• [HOW TO COMPLETE THIS TASK]: Treat the line containing "Identify the click" as the first line and the final line of the material below as the last; reproduce that range exactly.

• [SOURCE DATA]:
[Start of Attachment]
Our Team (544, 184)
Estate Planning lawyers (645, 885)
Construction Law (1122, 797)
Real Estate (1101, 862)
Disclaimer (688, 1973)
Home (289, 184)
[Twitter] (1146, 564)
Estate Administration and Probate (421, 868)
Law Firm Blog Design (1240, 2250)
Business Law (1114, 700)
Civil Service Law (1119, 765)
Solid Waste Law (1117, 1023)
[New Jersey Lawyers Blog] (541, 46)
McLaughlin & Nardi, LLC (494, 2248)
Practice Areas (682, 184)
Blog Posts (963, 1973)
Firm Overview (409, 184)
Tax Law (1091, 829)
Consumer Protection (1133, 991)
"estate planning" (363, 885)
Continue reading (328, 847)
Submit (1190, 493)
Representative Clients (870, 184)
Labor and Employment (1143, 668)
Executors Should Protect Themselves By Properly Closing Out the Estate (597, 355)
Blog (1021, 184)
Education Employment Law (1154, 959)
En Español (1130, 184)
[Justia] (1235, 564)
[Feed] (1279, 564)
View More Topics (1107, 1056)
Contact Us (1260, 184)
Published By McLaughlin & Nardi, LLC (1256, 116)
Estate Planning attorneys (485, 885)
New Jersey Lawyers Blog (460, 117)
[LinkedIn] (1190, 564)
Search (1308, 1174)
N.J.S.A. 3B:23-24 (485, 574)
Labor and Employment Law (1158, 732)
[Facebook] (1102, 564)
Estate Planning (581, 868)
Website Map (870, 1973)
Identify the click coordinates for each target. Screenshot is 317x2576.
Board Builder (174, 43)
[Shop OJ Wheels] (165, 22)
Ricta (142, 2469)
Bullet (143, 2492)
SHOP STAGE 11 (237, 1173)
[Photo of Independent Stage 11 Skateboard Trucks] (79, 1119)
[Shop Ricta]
[End of Attachment]
• [SOLVED EXERCISE]:
Identify the click coordinates for each target. Screenshot is 317x2576.
Board Builder (174, 43)
[Shop OJ Wheels] (165, 22)
Ricta (142, 2469)
Bullet (143, 2492)
SHOP STAGE 11 (237, 1173)
[Photo of Independent Stage 11 Skateboard Trucks] (79, 1119)
[Shop Ricta]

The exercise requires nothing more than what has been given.